Both physical and emotional concerns can cause changes in sex drive. The ebb and flow of hormones can cause high and low sex drive, varying throughout the month and throughout your lifetime. If you experience pain during sex or cannot orgasm, you may also have low sex drive. You may also experience a low sex drive if you have poor body image or feel emotionally distant from your partner. On the flip side, you’ll have a higher sex drive when you feel close to your partner and when you feel better about yourself.
During the times that you are most fertile, you’ll experience a higher sex drive than normal; it is your body’s natural instinct to procreate. Post-pregnancy or during menopause, you should see a significant drop in your sex drive. Changes in sex drive, based on external factors, may last until you take action against the problem that is causing it.
If you are outside a relationship, a high sex drive could lead to risky sexual behavior, such as unprotected sex or sex with multiple partners, potentially leading to an unwanted pregnancy or a sexually transmitted disease. Always be prepared to have protected sex. Inside a relationship, low sex drive is a bigger problem than high sex drive. Sex is an important part of your relationship. If you have a lower sex drive than your partner, it could lead to relationship troubles, such as fighting, emotional distance and even infidelity.

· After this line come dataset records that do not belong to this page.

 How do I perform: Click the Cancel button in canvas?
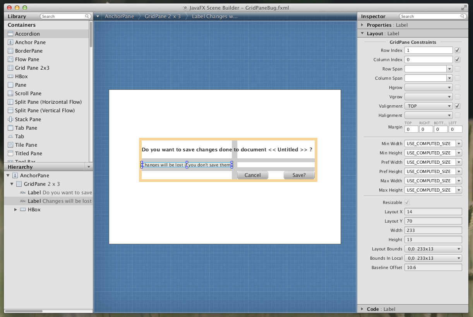tap(252, 175)
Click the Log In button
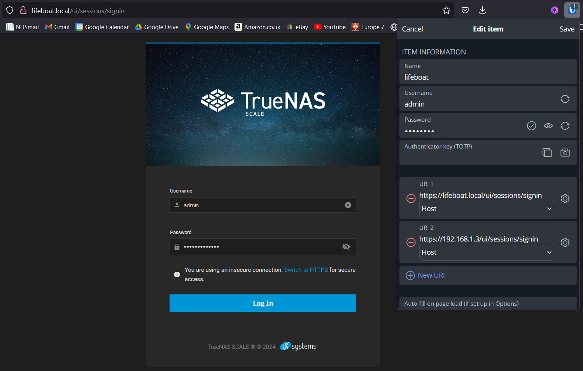 click(x=263, y=303)
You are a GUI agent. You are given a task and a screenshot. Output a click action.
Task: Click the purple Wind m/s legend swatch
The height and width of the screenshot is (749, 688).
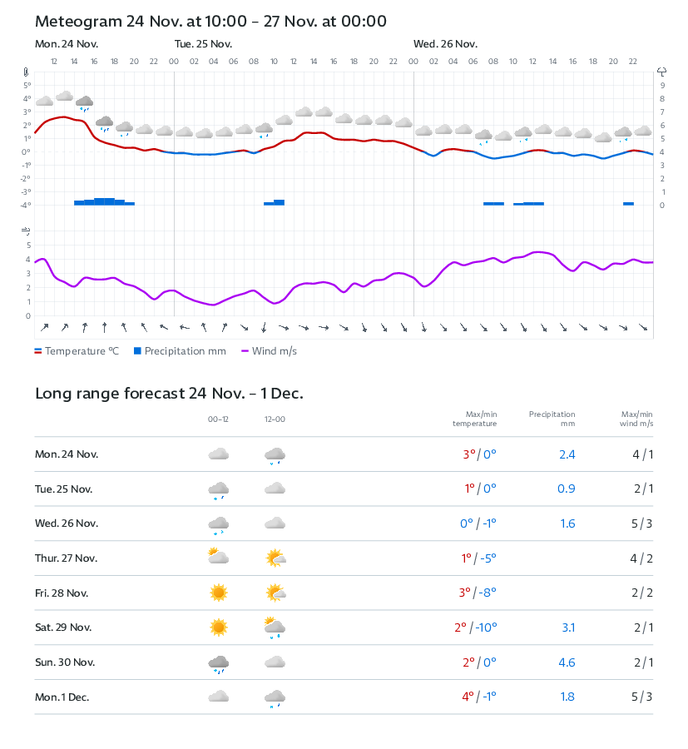(245, 351)

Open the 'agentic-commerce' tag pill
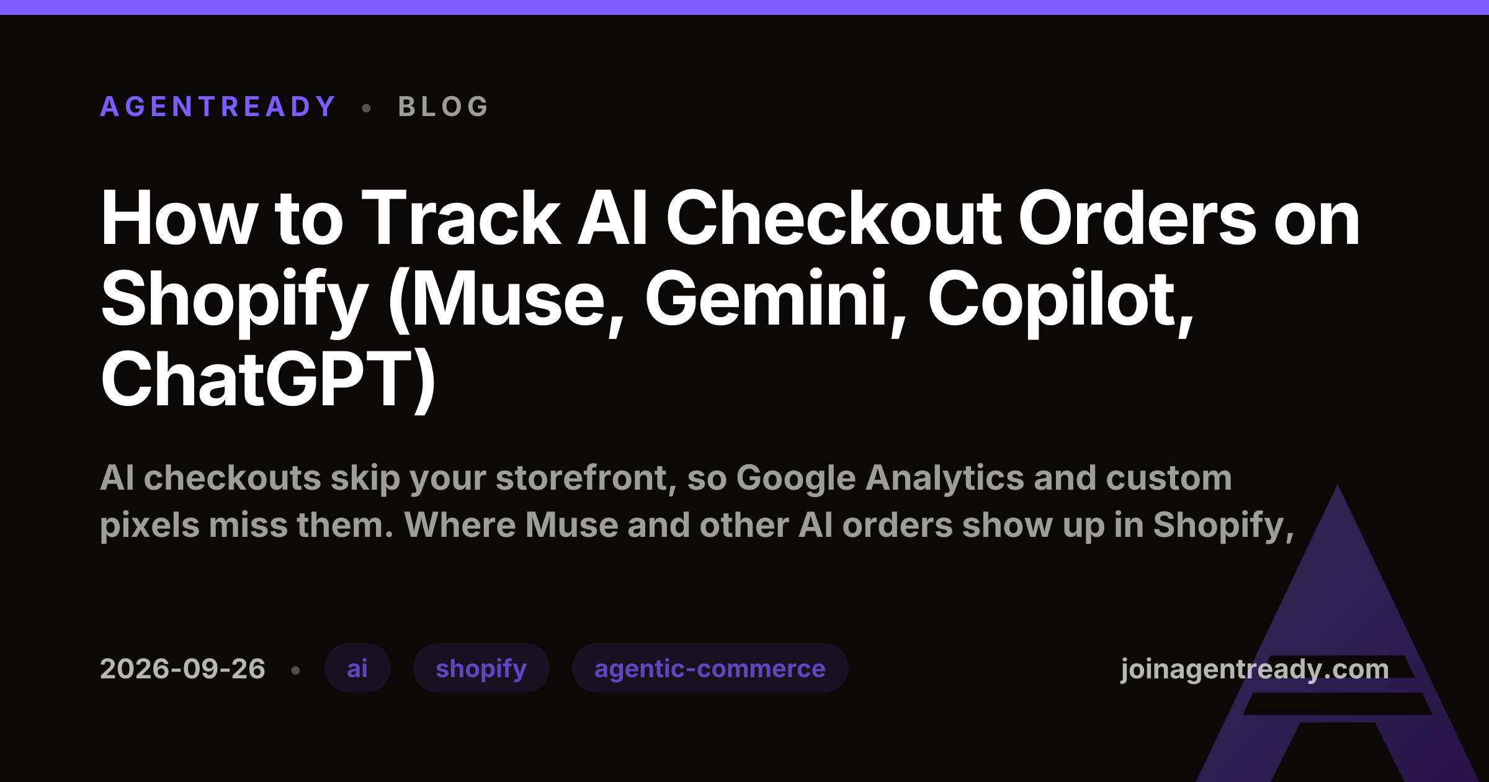[710, 668]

Talk to your doctor if you suspect that your sex drive problems are hormonal. Your doctor may prescribe estrogen or testosterone. Exercise can play a big role in increasing your sex drive. It produces endorphins that make you happier and it improves your body image. For many women, wanting to have sex starts in your head rather than with your body. This means that thinking about sex, wearing sexy clothes or reading romance novels could all put you in the mood.
A high or low sex drive is not necessarily a problem. If both you and your partner are comfortable with your sex life, you do not have to work toward changing it. Recognizing that desire will come and go throughout the lifetime of a relationship–from both male and female sides–is healthy.